Could you retype the data from the line with "Task: Enable logarithmic" to the line with "Task: Click the Messages stat label", both included, leaving the pictures out?

Material to process:
• • • •

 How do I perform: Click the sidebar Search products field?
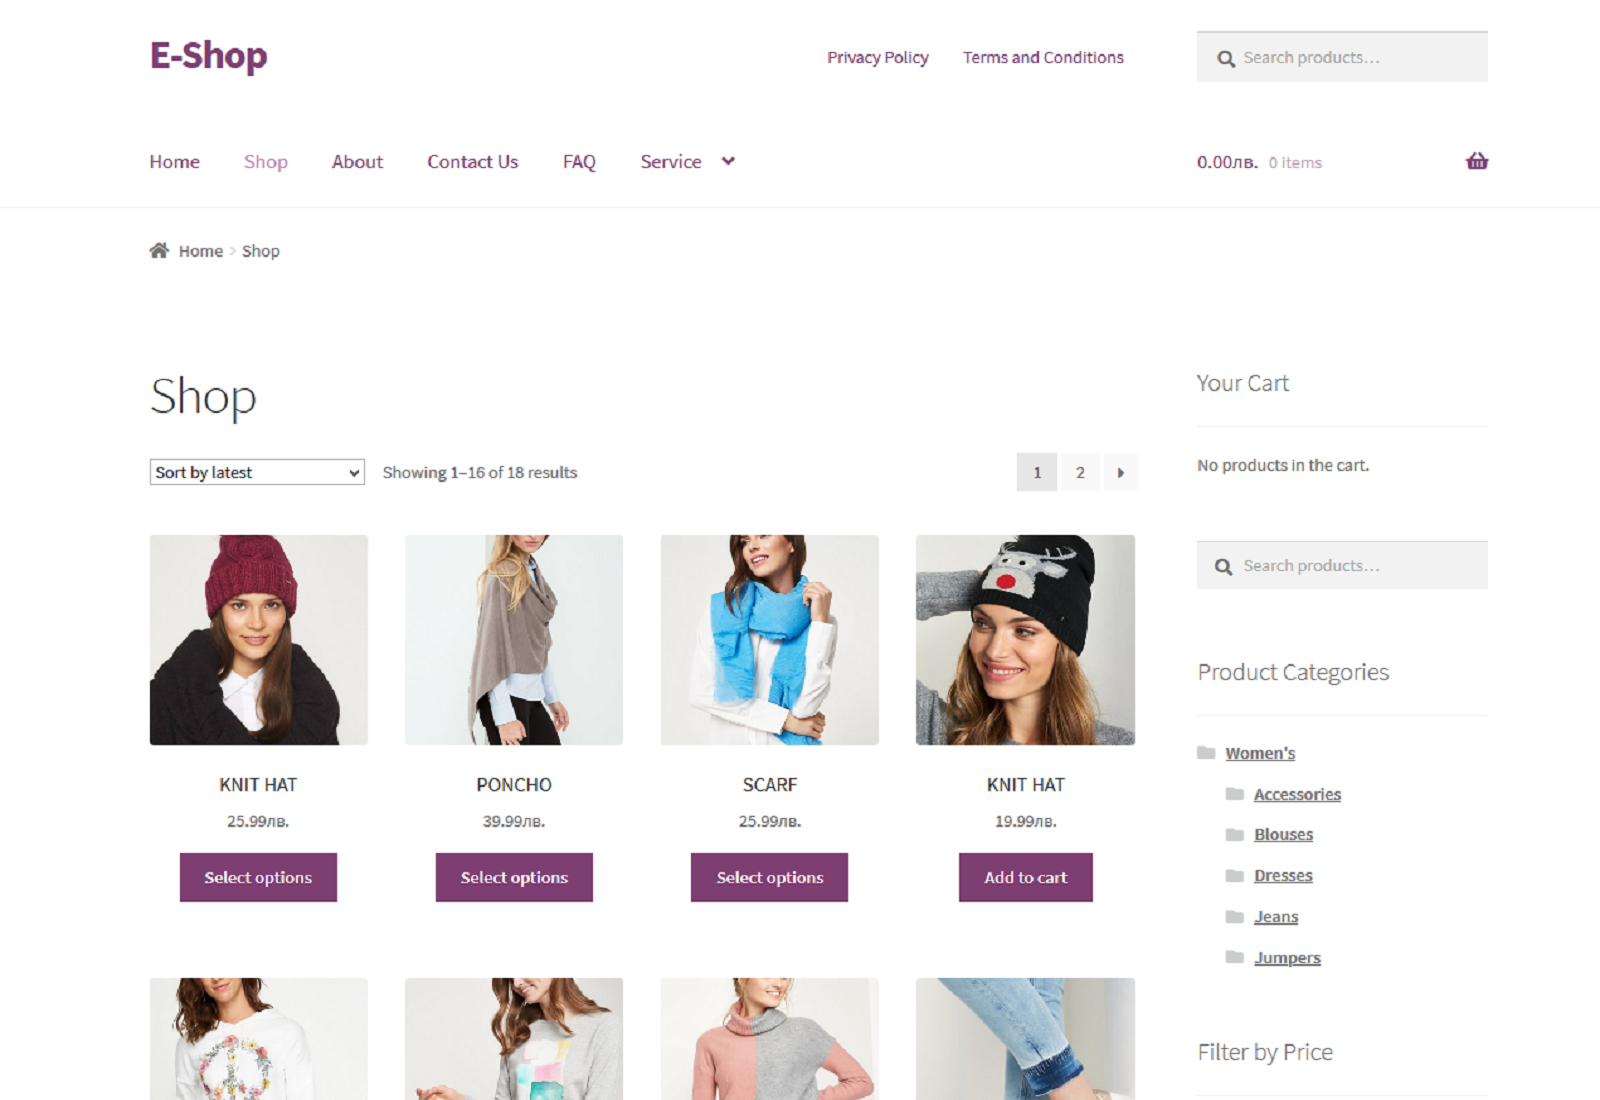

• • • •

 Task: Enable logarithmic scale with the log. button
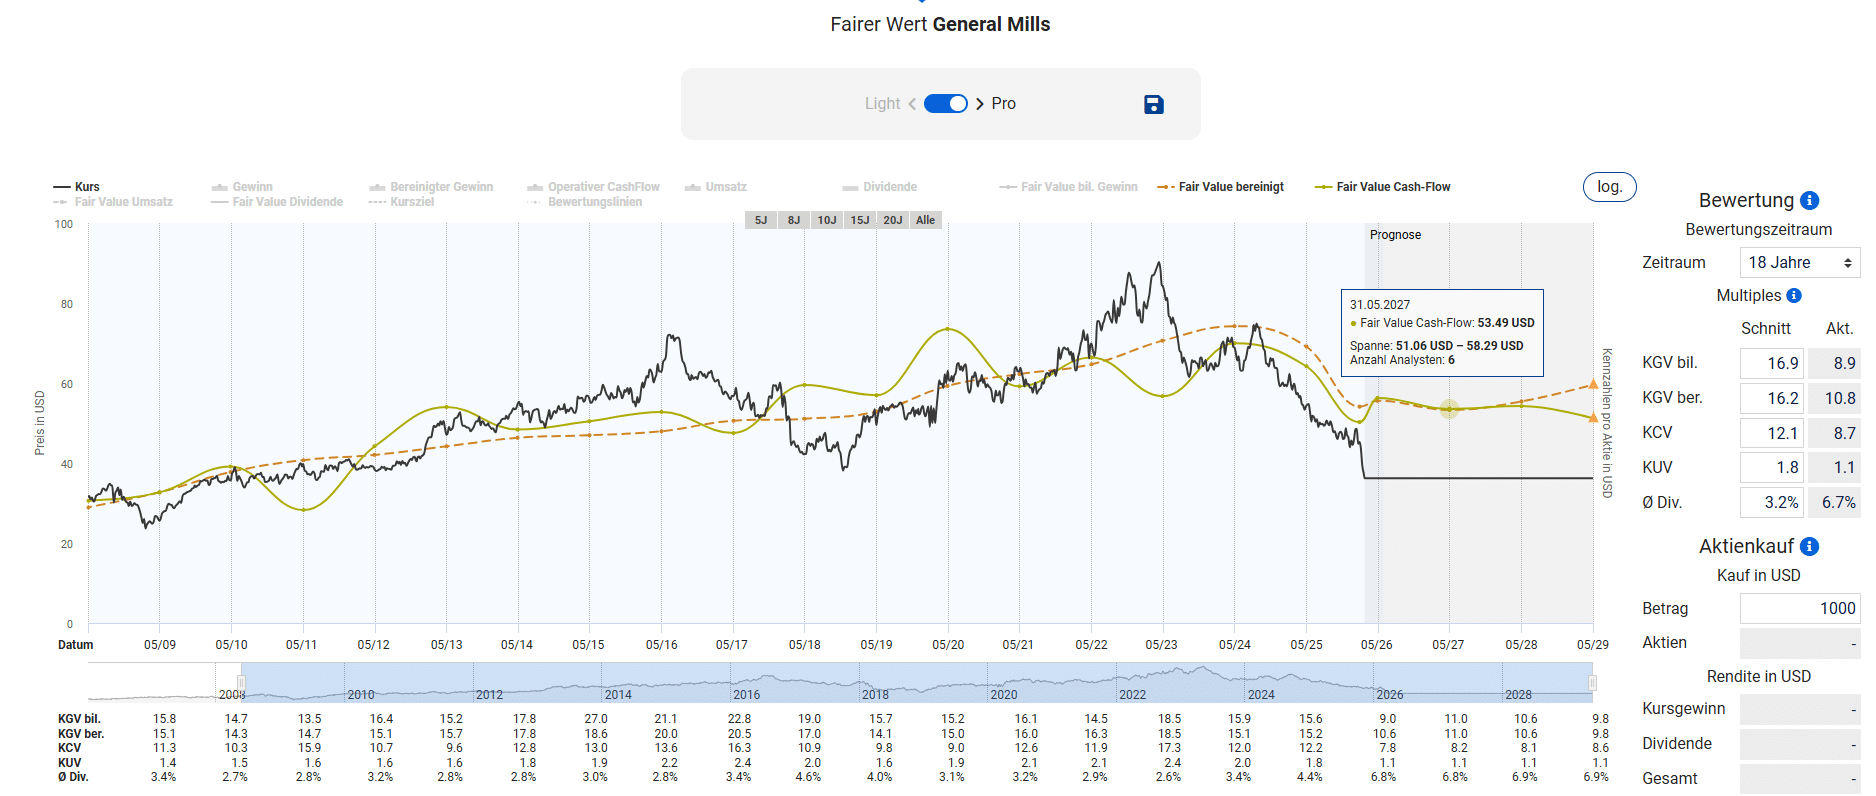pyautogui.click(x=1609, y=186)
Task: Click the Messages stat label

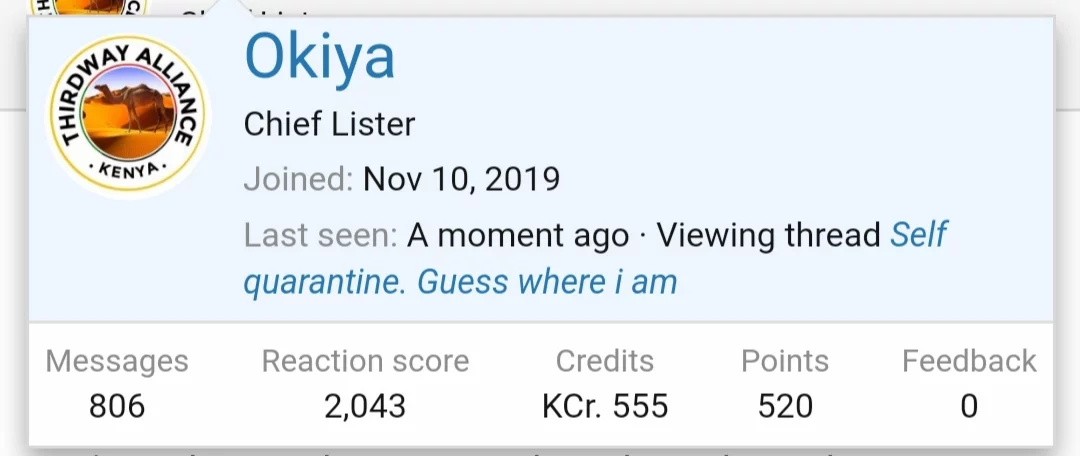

• • • •

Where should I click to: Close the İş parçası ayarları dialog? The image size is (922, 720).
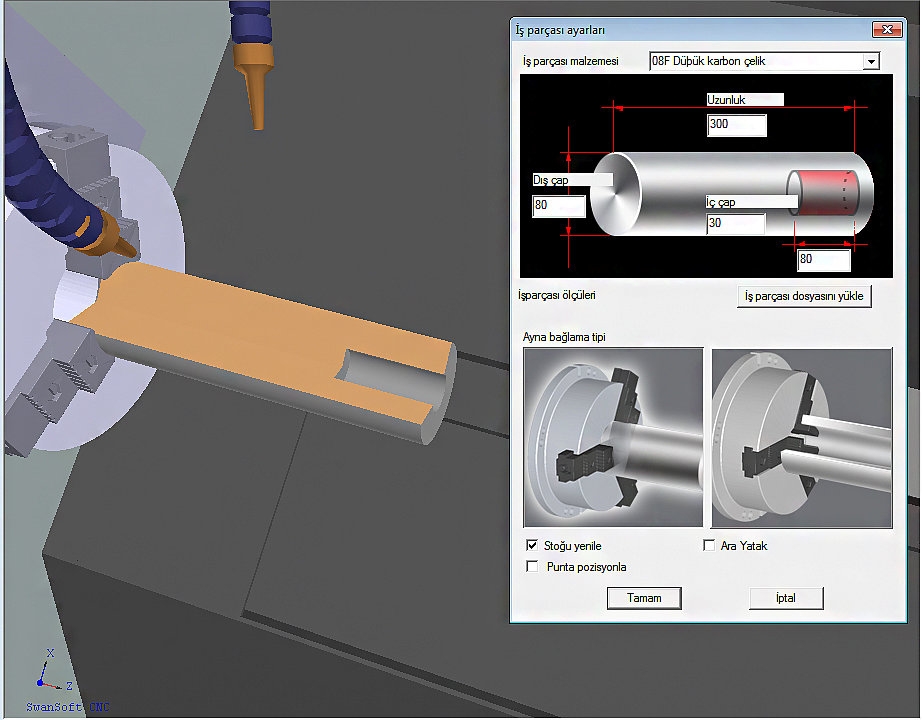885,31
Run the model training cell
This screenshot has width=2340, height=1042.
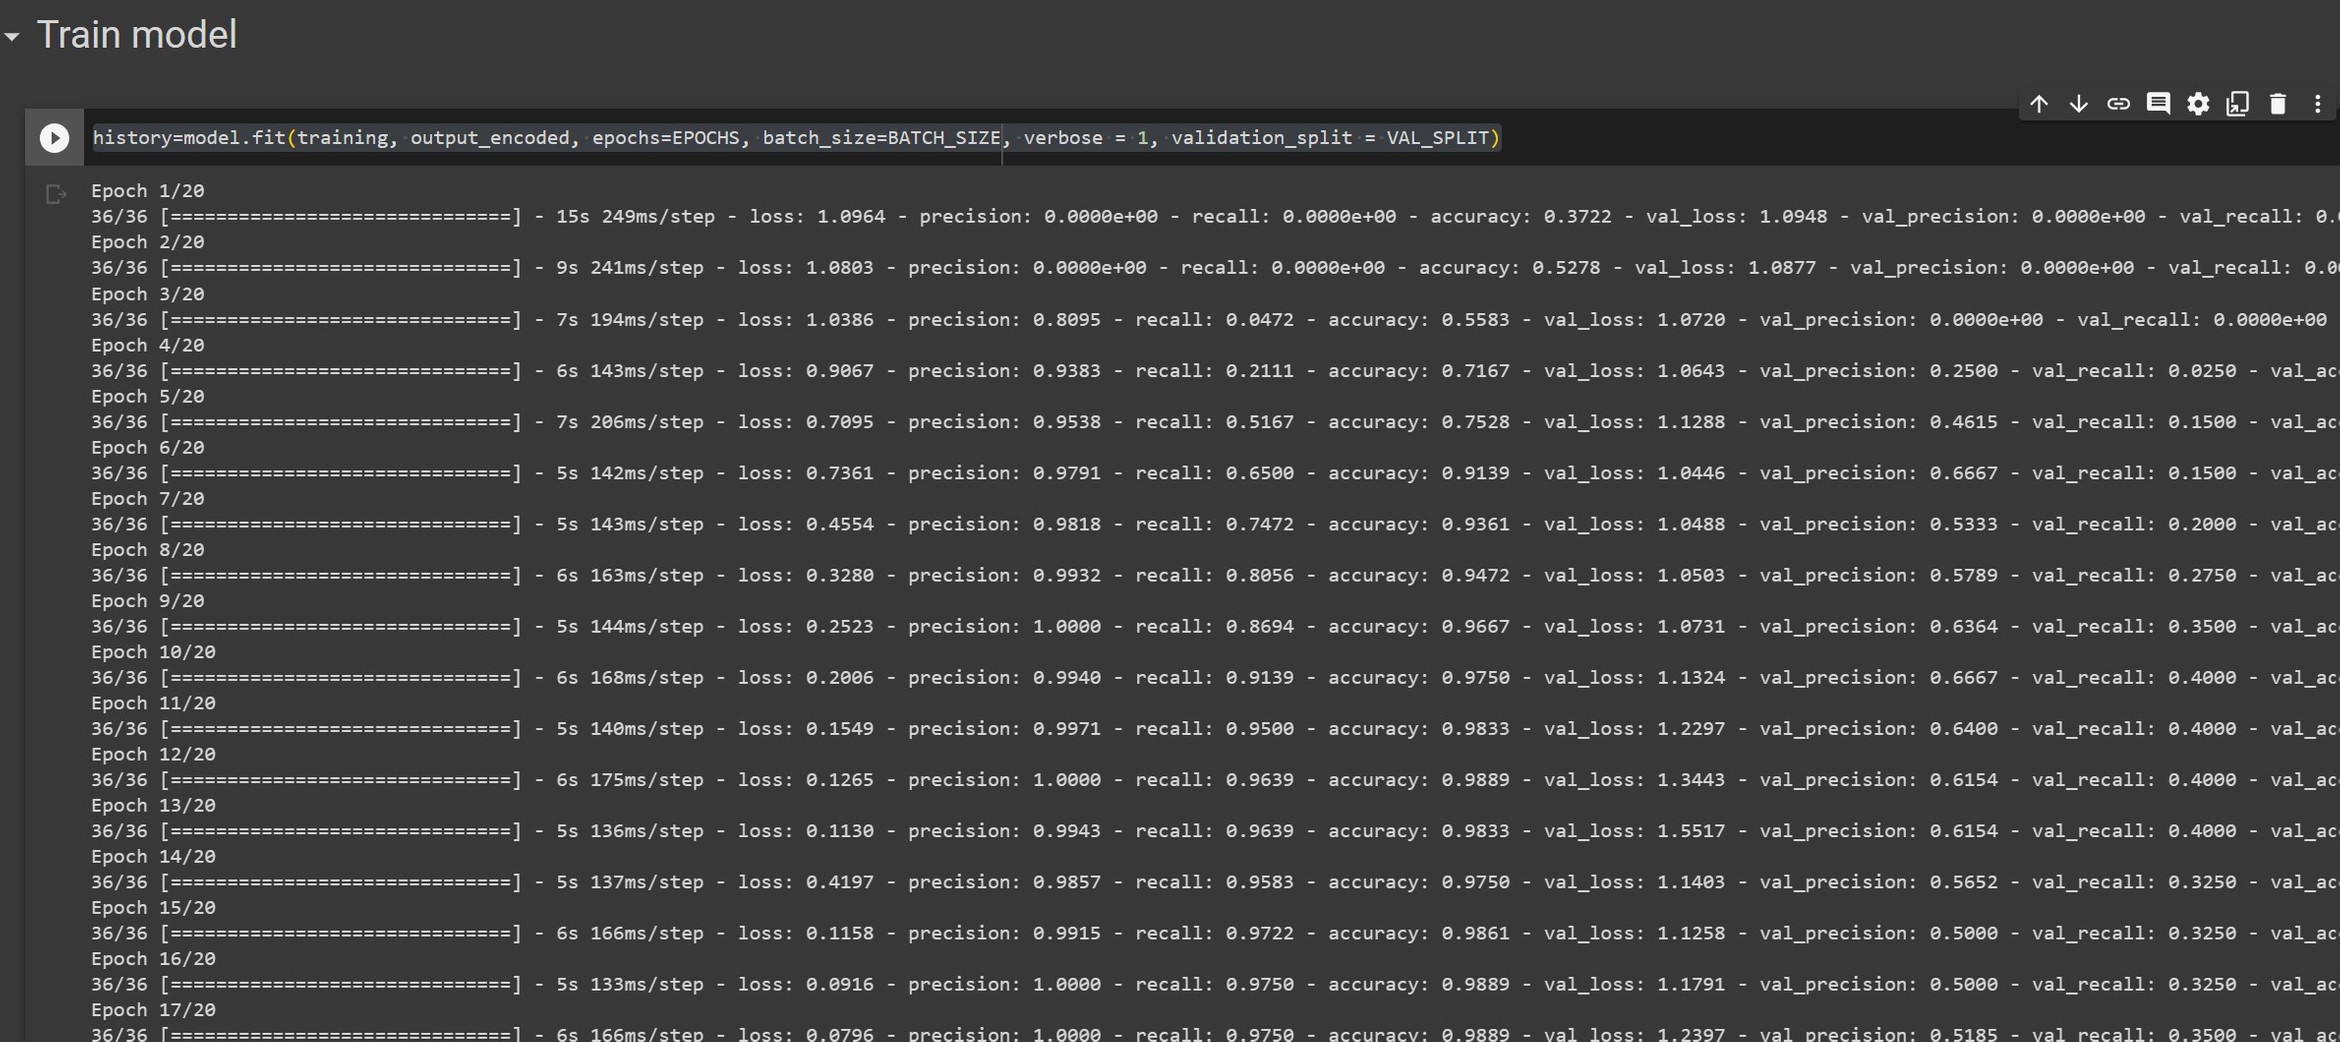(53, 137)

• • • •

Solution for this task:
 Task: Enable logarithmic scale with the log. button
pyautogui.click(x=1609, y=186)
Task: Click the Messages stat label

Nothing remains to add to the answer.